──────── AVAILABLE DATA ────────

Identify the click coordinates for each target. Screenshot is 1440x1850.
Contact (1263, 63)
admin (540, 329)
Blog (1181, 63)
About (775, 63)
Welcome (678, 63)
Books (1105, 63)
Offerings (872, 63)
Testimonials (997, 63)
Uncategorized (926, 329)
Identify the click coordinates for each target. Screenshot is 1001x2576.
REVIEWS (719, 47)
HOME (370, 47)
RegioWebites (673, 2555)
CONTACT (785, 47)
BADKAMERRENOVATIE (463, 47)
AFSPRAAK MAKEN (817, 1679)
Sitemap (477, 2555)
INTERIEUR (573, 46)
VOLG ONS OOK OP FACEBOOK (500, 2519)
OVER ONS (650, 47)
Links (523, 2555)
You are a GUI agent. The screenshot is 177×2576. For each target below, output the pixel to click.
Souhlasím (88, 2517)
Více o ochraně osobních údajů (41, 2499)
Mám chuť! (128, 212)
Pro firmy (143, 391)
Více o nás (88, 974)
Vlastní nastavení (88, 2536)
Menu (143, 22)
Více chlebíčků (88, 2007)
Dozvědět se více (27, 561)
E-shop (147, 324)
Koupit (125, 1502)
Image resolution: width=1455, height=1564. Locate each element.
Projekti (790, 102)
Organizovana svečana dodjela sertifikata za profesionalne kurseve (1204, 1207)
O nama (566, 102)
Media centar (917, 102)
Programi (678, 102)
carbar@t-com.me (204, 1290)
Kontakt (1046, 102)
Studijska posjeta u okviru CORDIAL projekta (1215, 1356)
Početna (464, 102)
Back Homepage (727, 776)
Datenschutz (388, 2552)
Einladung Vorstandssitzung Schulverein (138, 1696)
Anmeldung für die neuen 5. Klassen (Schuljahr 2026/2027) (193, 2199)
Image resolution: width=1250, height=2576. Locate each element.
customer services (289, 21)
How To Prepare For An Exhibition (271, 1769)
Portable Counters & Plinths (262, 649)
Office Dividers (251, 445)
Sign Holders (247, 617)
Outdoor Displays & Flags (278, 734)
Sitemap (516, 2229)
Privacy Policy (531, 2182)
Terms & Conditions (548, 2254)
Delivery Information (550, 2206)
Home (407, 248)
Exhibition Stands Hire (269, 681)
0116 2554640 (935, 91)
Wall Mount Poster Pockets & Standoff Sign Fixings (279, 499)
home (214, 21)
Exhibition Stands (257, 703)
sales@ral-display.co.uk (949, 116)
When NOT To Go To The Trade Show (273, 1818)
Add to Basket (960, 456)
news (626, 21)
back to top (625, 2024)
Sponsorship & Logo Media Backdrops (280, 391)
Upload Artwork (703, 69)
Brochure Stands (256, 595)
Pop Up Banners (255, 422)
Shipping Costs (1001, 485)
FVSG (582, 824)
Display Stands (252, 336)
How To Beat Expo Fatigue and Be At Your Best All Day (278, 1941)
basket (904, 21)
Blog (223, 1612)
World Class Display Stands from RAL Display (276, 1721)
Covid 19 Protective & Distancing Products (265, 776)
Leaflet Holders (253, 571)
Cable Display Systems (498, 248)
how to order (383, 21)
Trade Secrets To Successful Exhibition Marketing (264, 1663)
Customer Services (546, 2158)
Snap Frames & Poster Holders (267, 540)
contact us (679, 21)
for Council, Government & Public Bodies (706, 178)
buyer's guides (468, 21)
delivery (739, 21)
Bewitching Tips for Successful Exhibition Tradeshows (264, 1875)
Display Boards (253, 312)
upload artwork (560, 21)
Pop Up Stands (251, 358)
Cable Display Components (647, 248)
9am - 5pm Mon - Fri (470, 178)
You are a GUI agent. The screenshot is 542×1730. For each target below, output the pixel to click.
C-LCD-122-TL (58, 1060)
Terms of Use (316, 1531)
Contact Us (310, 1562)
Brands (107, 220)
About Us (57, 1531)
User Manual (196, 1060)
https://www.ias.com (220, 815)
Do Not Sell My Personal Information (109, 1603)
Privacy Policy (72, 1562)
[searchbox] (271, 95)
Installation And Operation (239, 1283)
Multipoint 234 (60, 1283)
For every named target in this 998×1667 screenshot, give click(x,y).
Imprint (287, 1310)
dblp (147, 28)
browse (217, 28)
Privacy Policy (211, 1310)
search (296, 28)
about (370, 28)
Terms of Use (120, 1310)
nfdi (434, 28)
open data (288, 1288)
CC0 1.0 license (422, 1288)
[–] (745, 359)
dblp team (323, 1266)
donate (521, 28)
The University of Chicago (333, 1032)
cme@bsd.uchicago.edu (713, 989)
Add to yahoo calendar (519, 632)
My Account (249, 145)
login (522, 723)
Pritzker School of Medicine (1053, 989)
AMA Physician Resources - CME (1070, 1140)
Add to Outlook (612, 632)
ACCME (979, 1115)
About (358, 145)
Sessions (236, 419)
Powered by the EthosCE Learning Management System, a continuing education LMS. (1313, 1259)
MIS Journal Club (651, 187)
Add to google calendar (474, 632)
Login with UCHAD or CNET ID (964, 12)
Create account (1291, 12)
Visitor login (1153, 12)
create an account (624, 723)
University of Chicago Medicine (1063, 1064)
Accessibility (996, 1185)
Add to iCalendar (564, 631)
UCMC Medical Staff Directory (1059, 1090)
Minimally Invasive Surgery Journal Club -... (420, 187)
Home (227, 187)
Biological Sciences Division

────────

DO THIS: Set down every one of the items above again, line for line, with no changes.

REPLY:
Identify the click coordinates for each target. Screenshot is 1440x1850.
Contact (1263, 63)
admin (540, 329)
Blog (1181, 63)
About (775, 63)
Welcome (678, 63)
Books (1105, 63)
Offerings (872, 63)
Testimonials (997, 63)
Uncategorized (926, 329)
Identify the click coordinates for each target. Screenshot is 1001x2576.
REVIEWS (719, 47)
HOME (370, 47)
RegioWebites (673, 2555)
CONTACT (785, 47)
BADKAMERRENOVATIE (463, 47)
AFSPRAAK MAKEN (817, 1679)
Sitemap (477, 2555)
INTERIEUR (573, 46)
VOLG ONS OOK OP FACEBOOK (500, 2519)
OVER ONS (650, 47)
Links (523, 2555)
You are a GUI agent. The screenshot is 177×2576. For each target below, output the pixel to click.
Souhlasím (88, 2517)
Více o ochraně osobních údajů (41, 2499)
Mám chuť! (128, 212)
Pro firmy (143, 391)
Více o nás (88, 974)
Vlastní nastavení (88, 2536)
Menu (143, 22)
Více chlebíčků (88, 2007)
Dozvědět se více (27, 561)
E-shop (147, 324)
Koupit (125, 1502)
Image resolution: width=1455, height=1564. Locate each element.
Projekti (790, 102)
Organizovana svečana dodjela sertifikata za profesionalne kurseve (1204, 1207)
O nama (566, 102)
Media centar (917, 102)
Programi (678, 102)
carbar@t-com.me (204, 1290)
Kontakt (1046, 102)
Studijska posjeta u okviru CORDIAL projekta (1215, 1356)
Početna (464, 102)
Back Homepage (727, 776)
Datenschutz (388, 2552)
Einladung Vorstandssitzung Schulverein (138, 1696)
Anmeldung für die neuen 5. Klassen (Schuljahr 2026/2027) (193, 2199)
Image resolution: width=1250, height=2576. Locate each element.
customer services (289, 21)
How To Prepare For An Exhibition (271, 1769)
Portable Counters & Plinths (262, 649)
Office Dividers (251, 445)
Sign Holders (247, 617)
Outdoor Displays & Flags (278, 734)
Sitemap (516, 2229)
Privacy Policy (531, 2182)
Terms & Conditions (548, 2254)
Delivery Information (550, 2206)
Home (407, 248)
Exhibition Stands Hire (269, 681)
0116 2554640 (935, 91)
Wall Mount Poster Pockets & Standoff Sign Fixings (279, 499)
home (214, 21)
Exhibition Stands (257, 703)
sales@ral-display.co.uk (949, 116)
When NOT To Go To The Trade Show (273, 1818)
Add to Basket (960, 456)
news (626, 21)
back to top (625, 2024)
Sponsorship & Logo Media Backdrops (280, 391)
Upload Artwork (703, 69)
Brochure Stands (256, 595)
Pop Up Banners (255, 422)
Shipping Costs (1001, 485)
FVSG (582, 824)
Display Stands (252, 336)
How To Beat Expo Fatigue and Be At Your Best All Day (278, 1941)
basket (904, 21)
Blog (223, 1612)
World Class Display Stands from RAL Display (276, 1721)
Covid 19 Protective & Distancing Products (265, 776)
Leaflet Holders (253, 571)
Cable Display Systems (498, 248)
how to order (383, 21)
Trade Secrets To Successful Exhibition Marketing (264, 1663)
Customer Services (546, 2158)
Snap Frames & Poster Holders (267, 540)
contact us (679, 21)
for Council, Government & Public Bodies (706, 178)
buyer's guides (468, 21)
delivery (739, 21)
Bewitching Tips for Successful Exhibition Tradeshows (264, 1875)
Display Boards (253, 312)
upload artwork (560, 21)
Pop Up Stands (251, 358)
Cable Display Components (647, 248)
9am - 5pm Mon - Fri (470, 178)
You are a GUI agent. The screenshot is 542×1730. For each target below, output the pixel to click.
C-LCD-122-TL (58, 1060)
Terms of Use (316, 1531)
Contact Us (310, 1562)
Brands (107, 220)
About Us (57, 1531)
User Manual (196, 1060)
https://www.ias.com (220, 815)
Do Not Sell My Personal Information (109, 1603)
Privacy Policy (72, 1562)
[searchbox] (271, 95)
Installation And Operation (239, 1283)
Multipoint 234 (60, 1283)
For every named target in this 998×1667 screenshot, give click(x,y).
Imprint (287, 1310)
dblp (147, 28)
browse (217, 28)
Privacy Policy (211, 1310)
search (296, 28)
about (370, 28)
Terms of Use (120, 1310)
nfdi (434, 28)
open data (288, 1288)
CC0 1.0 license (422, 1288)
[–] (745, 359)
dblp team (323, 1266)
donate (521, 28)
The University of Chicago (333, 1032)
cme@bsd.uchicago.edu (713, 989)
Add to yahoo calendar (519, 632)
My Account (249, 145)
login (522, 723)
Pritzker School of Medicine (1053, 989)
AMA Physician Resources - CME (1070, 1140)
Add to Outlook (612, 632)
ACCME (979, 1115)
About (358, 145)
Sessions (236, 419)
Powered by the EthosCE Learning Management System, a continuing education LMS. (1313, 1259)
MIS Journal Club (651, 187)
Add to google calendar (474, 632)
Login with UCHAD or CNET ID (964, 12)
Create account (1291, 12)
Visitor login (1153, 12)
create an account (624, 723)
University of Chicago Medicine (1063, 1064)
Accessibility (996, 1185)
Add to iCalendar (564, 631)
UCMC Medical Staff Directory (1059, 1090)
Minimally Invasive Surgery Journal Club -... (420, 187)
Home (227, 187)
Biological Sciences Division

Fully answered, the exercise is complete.